Record excerpts START
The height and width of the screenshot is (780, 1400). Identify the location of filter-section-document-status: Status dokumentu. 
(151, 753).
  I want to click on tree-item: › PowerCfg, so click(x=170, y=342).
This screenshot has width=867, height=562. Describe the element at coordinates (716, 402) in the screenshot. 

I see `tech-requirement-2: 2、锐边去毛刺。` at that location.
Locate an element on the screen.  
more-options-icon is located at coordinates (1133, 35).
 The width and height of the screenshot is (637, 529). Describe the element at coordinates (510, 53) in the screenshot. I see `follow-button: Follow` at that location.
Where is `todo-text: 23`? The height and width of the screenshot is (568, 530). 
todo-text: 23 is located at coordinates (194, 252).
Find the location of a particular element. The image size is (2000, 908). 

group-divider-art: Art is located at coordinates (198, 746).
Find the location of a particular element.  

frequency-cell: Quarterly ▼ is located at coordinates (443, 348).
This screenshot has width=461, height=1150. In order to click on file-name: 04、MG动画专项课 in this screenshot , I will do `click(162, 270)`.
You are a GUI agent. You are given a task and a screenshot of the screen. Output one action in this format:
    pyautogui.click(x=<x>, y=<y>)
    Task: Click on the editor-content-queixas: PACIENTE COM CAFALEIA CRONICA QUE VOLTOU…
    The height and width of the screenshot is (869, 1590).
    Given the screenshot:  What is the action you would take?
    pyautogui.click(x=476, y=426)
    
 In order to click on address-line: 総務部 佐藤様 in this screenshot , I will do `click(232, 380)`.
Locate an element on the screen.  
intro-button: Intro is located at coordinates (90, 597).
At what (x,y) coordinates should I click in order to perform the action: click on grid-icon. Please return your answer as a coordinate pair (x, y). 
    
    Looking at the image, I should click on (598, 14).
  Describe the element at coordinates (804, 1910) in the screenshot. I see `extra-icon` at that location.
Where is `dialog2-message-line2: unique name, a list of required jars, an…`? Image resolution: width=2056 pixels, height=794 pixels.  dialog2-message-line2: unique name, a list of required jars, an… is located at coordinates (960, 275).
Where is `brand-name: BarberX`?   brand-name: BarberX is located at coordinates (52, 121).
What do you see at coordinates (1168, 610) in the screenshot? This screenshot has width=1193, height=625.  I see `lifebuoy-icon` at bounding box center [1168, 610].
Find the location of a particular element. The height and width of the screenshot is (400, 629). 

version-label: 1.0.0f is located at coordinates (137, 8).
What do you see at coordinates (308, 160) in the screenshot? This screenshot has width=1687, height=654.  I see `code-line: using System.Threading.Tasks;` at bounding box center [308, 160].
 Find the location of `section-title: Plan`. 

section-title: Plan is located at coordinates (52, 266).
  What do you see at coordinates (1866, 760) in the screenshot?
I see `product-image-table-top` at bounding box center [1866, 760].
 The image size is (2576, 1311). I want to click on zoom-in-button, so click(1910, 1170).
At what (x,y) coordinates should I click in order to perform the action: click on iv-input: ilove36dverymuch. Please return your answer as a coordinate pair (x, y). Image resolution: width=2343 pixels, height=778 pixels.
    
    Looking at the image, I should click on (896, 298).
Record excerpts END
• What is required: Reproduce the material above word for word, from its first line through its last.

• Task answer:
The height and width of the screenshot is (780, 1400). Identify the location of filter-section-document-status: Status dokumentu. 
(151, 753).
  I want to click on tree-item: › PowerCfg, so click(x=170, y=342).
This screenshot has width=867, height=562. Describe the element at coordinates (716, 402) in the screenshot. 

I see `tech-requirement-2: 2、锐边去毛刺。` at that location.
Locate an element on the screen.  
more-options-icon is located at coordinates (1133, 35).
 The width and height of the screenshot is (637, 529). Describe the element at coordinates (510, 53) in the screenshot. I see `follow-button: Follow` at that location.
Where is `todo-text: 23`? The height and width of the screenshot is (568, 530). 
todo-text: 23 is located at coordinates (194, 252).
Find the location of a particular element. The image size is (2000, 908). 

group-divider-art: Art is located at coordinates (198, 746).
Find the location of a particular element.  

frequency-cell: Quarterly ▼ is located at coordinates (443, 348).
This screenshot has width=461, height=1150. In order to click on file-name: 04、MG动画专项课 in this screenshot , I will do `click(162, 270)`.
You are a GUI agent. You are given a task and a screenshot of the screen. Output one action in this format:
    pyautogui.click(x=<x>, y=<y>)
    Task: Click on the editor-content-queixas: PACIENTE COM CAFALEIA CRONICA QUE VOLTOU…
    The height and width of the screenshot is (869, 1590).
    Given the screenshot:  What is the action you would take?
    pyautogui.click(x=476, y=426)
    
 In order to click on address-line: 総務部 佐藤様 in this screenshot , I will do `click(232, 380)`.
Locate an element on the screen.  
intro-button: Intro is located at coordinates (90, 597).
At what (x,y) coordinates should I click in order to perform the action: click on grid-icon. Please return your answer as a coordinate pair (x, y). 
    
    Looking at the image, I should click on (598, 14).
  Describe the element at coordinates (804, 1910) in the screenshot. I see `extra-icon` at that location.
Where is `dialog2-message-line2: unique name, a list of required jars, an…`? Image resolution: width=2056 pixels, height=794 pixels.  dialog2-message-line2: unique name, a list of required jars, an… is located at coordinates (960, 275).
Where is `brand-name: BarberX`?   brand-name: BarberX is located at coordinates (52, 121).
What do you see at coordinates (1168, 610) in the screenshot? This screenshot has width=1193, height=625.  I see `lifebuoy-icon` at bounding box center [1168, 610].
Find the location of a particular element. The height and width of the screenshot is (400, 629). 

version-label: 1.0.0f is located at coordinates (137, 8).
What do you see at coordinates (308, 160) in the screenshot? This screenshot has width=1687, height=654.  I see `code-line: using System.Threading.Tasks;` at bounding box center [308, 160].
 Find the location of `section-title: Plan`. 

section-title: Plan is located at coordinates (52, 266).
  What do you see at coordinates (1866, 760) in the screenshot?
I see `product-image-table-top` at bounding box center [1866, 760].
 The image size is (2576, 1311). I want to click on zoom-in-button, so click(1910, 1170).
At what (x,y) coordinates should I click in order to perform the action: click on iv-input: ilove36dverymuch. Please return your answer as a coordinate pair (x, y). Image resolution: width=2343 pixels, height=778 pixels.
    
    Looking at the image, I should click on (896, 298).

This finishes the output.